I Waxed My Legs For This?

Had I Waxed My Legs for This? ended at the halfway mark, the grade would have been higher. It got off to an absolutely delightful start, rattled along nicely for a while, and then from out of nowhere took a sucker-punch to the plotline that sent it reeling, never to fully recover.

The set-up, like the title, is adorable. Carrie Delaney calls her best friend Jack Templeton to get her out of a fix. She coated her legs with waxing strips, but after the first yank she can’t bring herself to do the rest. The story is an often-charming example of that elusive beast, the Best Friends romance. Carrie and Jack have been friends forever; Carrie has repressed her crush on Jack for fear of scaring him off and Jack thinks of Carrie as a kooky little sister.
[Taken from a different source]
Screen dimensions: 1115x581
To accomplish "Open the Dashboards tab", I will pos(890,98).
As a rule, Carrie gets into trouble and allows Jack to rescue her, but right now it’s Jack who needs rescuing. Jack’s been slow to recover from a breakup and has buried himself in work. Carrie cons him into escorting her to a couples-only resort for a little R&R. Beaches and karaoke bars work their seductive magic, and Jack and Carrie move their relationship to a new level.
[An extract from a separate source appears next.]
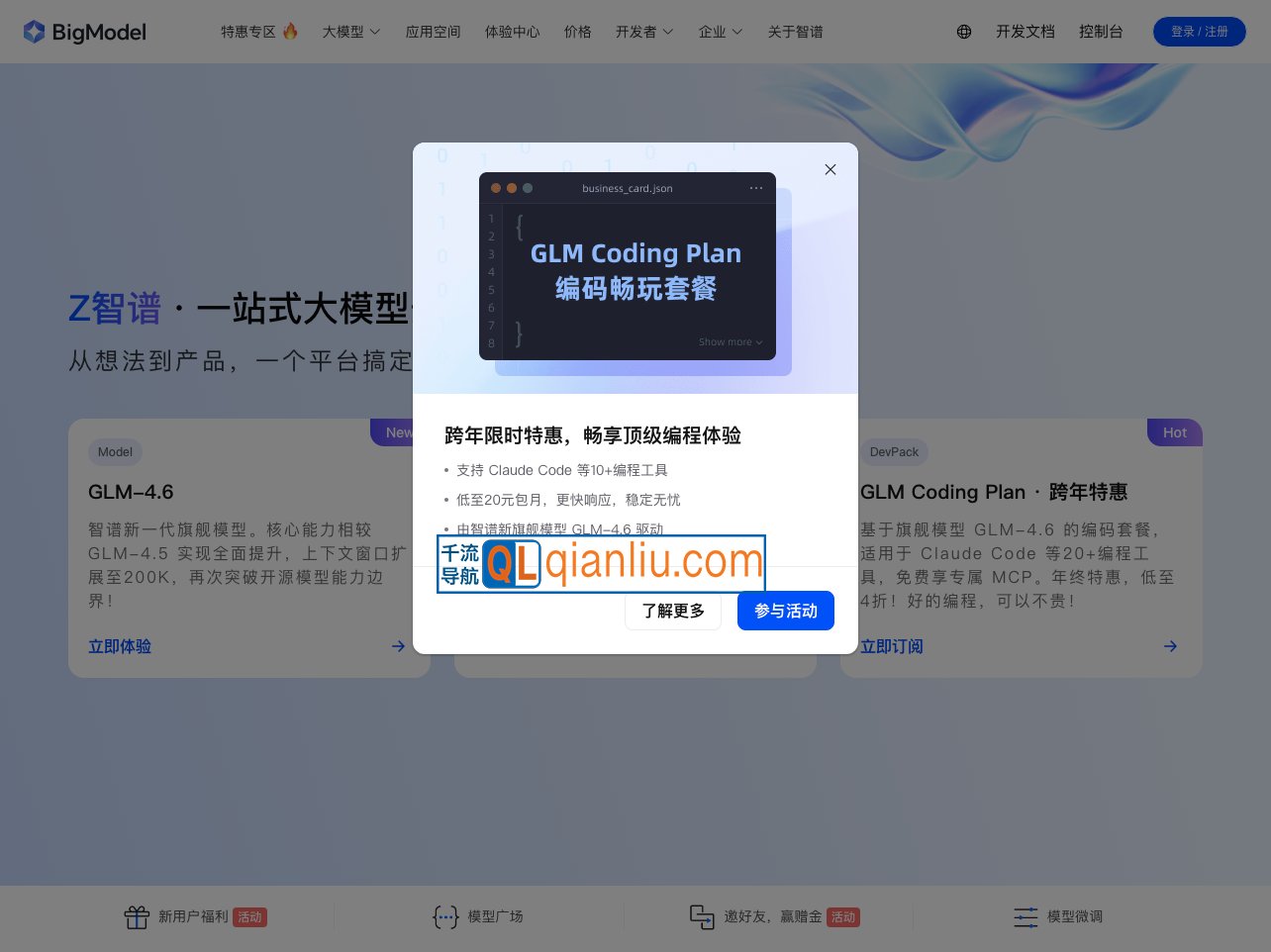Image resolution: width=1271 pixels, height=952 pixels.
Task: Click the 邀好友赢赠金 icon
Action: tap(703, 917)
So far so good, and if the book had ended there it would have been a solid B. But instead, there’s many pages yet to go, drawn out by the most obnoxious Big Misunderstanding I’ve come across in a long time. It’s a wretched twist that pretty much tanks the book. How can you possibly believe in a twelve-year friendship between two people when one of them will throw away years of trust over a split-second wrong impression? An issue that could be cleared up in seconds goes on for chapters, and is teeth-grindingly irritating the entire time. It’s a terrible waste of an opportunity – the path of true love between lifelong friends is mined with so many believable pitfalls that could have been much better explored, and the crying shame of it is that the first half of the book deserved so much better than it got.

There are also a surfeit of secondary characters whose only purpose is to coo over what a perfect couple Carrie and Jack make – five in all, which is at least three too many. Throwaway characters like these always bother me; I like it better when authors acknowledge that everyone is starring in the movie of their own lives, not just supporting the hero and heroine.
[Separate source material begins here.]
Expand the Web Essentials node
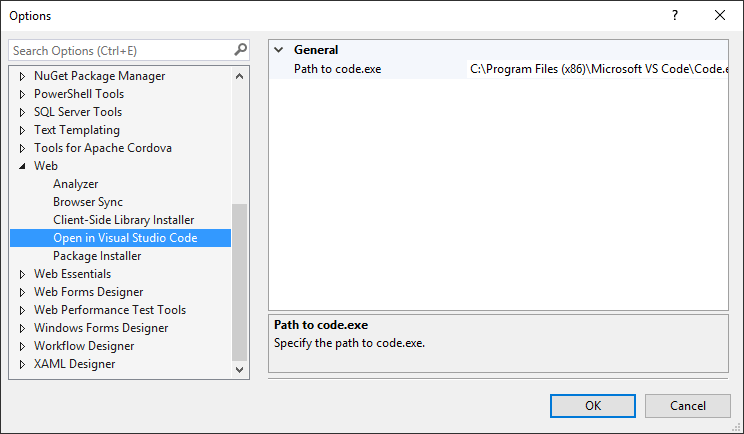This screenshot has width=744, height=434. pyautogui.click(x=22, y=275)
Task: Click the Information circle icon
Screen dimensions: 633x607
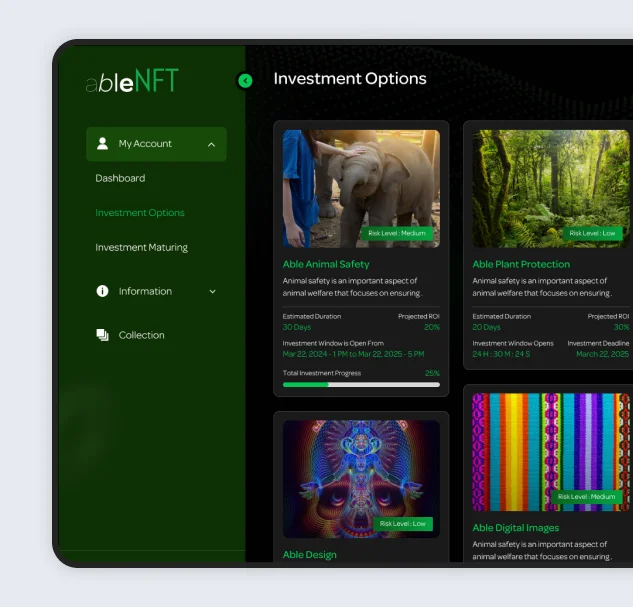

The story’s flaws wouldn’t be so frustrating if the better moments weren’t so endearing. Until that fateful Big Mis, Carrie and Jack really do feel like best friends – Carrie has a little Carole Lombard in her and Jack is steady but not stodgy. The author has a knack for kooky situations and the book has its share of chuckles. There’s a lot of potential here, suggesting better things to come, but if you take this book for a spin, be prepared for a bumpy ride.